■ Excerpt provided:
* * *

Solve your first optimization problem
Numerical optimization is the process of finding some numerical values that minimize some equation.
- How much fuel should you put into an airplane to have the minimum weight that can go to its destination?
- What parameters should I choose for my simulation so that it minimizes the distance of its predictions from my experimental data?
All of these are examples of problems solved by numerical optimization. Let's solve our first optimization problem!
Required Dependencies
The following parts of the SciML Ecosystem will be used in this tutorial:
Module | Description |
---|---|
Optimization.jl | The numerical optimization package |
OptimizationNLopt.jl | The NLopt optimizers we will use |
ForwardDiff.jl | The automatic differentiation library for gradients |
Problem Setup
First, what are we solving? Let's take a look at the Rosenbrock equation:
\[L(u,p) = (p_1 - u_1)^2 + p_2 * (u_2 - u_1^2)^2\]
What we want to do is find the values of $u_1$ and $u_2$ such that $L$ achieves its minimum value possible. We will do this under a few constraints: we want to find this optimum within some bounded domain, i.e. $u_i \in [-1,1]$. This should be done with the parameter values $p_1 = 1.0$ and $p_2 = 100.0$. What should $u = [u_1,u_2]$ be to achieve this goal? Let's dive in!

* * *

■ Data provided:
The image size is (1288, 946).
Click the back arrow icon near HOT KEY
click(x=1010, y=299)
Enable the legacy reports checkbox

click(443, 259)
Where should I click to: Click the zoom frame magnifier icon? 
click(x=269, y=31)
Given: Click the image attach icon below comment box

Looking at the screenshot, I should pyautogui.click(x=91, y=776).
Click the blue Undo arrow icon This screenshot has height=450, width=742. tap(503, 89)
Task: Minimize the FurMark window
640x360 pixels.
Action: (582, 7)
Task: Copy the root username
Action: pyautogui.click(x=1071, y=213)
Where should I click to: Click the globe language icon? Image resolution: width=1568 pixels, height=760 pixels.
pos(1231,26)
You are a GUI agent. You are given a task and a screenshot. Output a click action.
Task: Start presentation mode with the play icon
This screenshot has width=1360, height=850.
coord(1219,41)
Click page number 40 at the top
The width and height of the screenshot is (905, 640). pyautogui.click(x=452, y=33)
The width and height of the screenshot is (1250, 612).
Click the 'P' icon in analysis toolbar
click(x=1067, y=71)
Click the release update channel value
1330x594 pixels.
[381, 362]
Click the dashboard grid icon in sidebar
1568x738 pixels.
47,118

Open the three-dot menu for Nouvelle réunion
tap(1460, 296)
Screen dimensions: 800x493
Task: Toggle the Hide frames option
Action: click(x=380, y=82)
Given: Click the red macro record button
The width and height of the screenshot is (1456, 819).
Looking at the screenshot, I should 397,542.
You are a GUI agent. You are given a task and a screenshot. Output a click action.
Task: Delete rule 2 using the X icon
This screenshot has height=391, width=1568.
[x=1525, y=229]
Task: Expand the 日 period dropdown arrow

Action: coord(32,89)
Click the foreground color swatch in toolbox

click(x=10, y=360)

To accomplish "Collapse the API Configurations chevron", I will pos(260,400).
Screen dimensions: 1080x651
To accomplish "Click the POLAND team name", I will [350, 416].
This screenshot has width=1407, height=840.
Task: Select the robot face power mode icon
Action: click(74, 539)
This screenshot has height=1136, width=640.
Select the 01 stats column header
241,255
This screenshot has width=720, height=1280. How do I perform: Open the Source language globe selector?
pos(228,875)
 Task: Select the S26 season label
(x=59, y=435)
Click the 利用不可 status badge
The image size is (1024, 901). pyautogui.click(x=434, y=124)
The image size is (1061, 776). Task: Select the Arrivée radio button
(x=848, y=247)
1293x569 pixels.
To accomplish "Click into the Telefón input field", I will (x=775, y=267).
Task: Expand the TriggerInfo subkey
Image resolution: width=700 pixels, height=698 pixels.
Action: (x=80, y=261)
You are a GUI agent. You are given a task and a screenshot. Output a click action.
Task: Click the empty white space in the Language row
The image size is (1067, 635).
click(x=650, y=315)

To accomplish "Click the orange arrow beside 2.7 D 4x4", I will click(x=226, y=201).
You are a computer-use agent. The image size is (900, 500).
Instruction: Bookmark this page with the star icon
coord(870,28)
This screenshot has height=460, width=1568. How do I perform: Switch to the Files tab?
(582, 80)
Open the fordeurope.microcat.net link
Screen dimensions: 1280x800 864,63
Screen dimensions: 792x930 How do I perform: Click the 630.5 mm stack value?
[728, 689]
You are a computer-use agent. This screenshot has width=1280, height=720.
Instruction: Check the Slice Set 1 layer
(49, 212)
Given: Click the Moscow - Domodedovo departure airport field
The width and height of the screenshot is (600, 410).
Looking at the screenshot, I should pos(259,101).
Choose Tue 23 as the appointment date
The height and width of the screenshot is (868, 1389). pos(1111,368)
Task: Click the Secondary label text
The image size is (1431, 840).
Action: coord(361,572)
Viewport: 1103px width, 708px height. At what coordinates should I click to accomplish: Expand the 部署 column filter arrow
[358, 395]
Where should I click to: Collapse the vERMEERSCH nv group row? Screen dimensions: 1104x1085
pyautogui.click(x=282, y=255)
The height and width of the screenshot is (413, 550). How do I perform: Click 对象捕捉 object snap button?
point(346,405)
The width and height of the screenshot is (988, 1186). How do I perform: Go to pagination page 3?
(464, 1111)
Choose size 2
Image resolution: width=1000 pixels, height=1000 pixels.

* * *

■ Tasks:
a: Render this sentence from the optimization tutorial in Spanish: "All of these are examples of problems solved by numerical optimization."
b: Write the next part of the optimization tutorial, starting after its final sentence.
The items have no connection to the optimization tutorial.

■ Task responses:
a: Todos estos son ejemplos de problemas resueltos mediante optimización numérica.

b:
The upper and lower bounds are optional for the solver! If your problem does not need to have such bounds, just leave off the parts with lb
and ub
!
Copy-Pastable Code
# Import the package
using Optimization, OptimizationNLopt, ForwardDiff
# Define the problem to optimize
L(u, p) = (p[1] - u[1])^2 + p[2] * (u[2] - u[1]^2)^2
u0 = zeros(2)
p = [1.0, 100.0]
optfun = OptimizationFunction(L, Optimization.AutoForwardDiff())
prob = OptimizationProblem(optfun, u0, p, lb = [-1.0, -1.0], ub = [1.0, 1.0])
# Solve the optimization problem
sol = solve(prob, NLopt.LD_LBFGS())
# Analyze the solution
@show sol.u, L(sol.u, p)
([1.0, 1.0], 0.0)
Step-by-Step Solution
Step 1: Import the packages
To do this tutorial, we will need a few components:
- Optimization.jl, the optimization interface.
- OptimizationNLopt.jl, the optimizers we will use.
- ForwardDiff.jl, the automatic differentiation library for gradients
Note that Optimization.jl is an interface for optimizers, and thus we always have to choose which optimizer we want to use. Here we choose to demonstrate OptimizationNLopt
because of its efficiency and versatility. But there are many other possible choices. Check out the solver compatibility chart for a quick overview of what optimizer packages offer.
To start, let's add these packages as demonstrated in the installation tutorial:
using Pkg
Pkg.add(["Optimization", "OptimizationNLopt", "ForwardDiff"])
Now we're ready. Let's load in these packages:
using Optimization, OptimizationNLopt, ForwardDiff
Step 2: Define the Optimization Problem
Now let's define our problem to optimize. We start by defining our loss function. In Optimization.jl's OptimizationProblem
interface, the states are given by an array u
. Thus we can designate u[1]
to be u_1
and u[2]
to be u_2
, similarly with our parameters, and write out the loss function on a vector-defined state as follows:
# Define the problem to optimize
L(u, p) = (p[1] - u[1])^2 + p[2] * (u[2] - u[1]^2)^2
L (generic function with 1 method)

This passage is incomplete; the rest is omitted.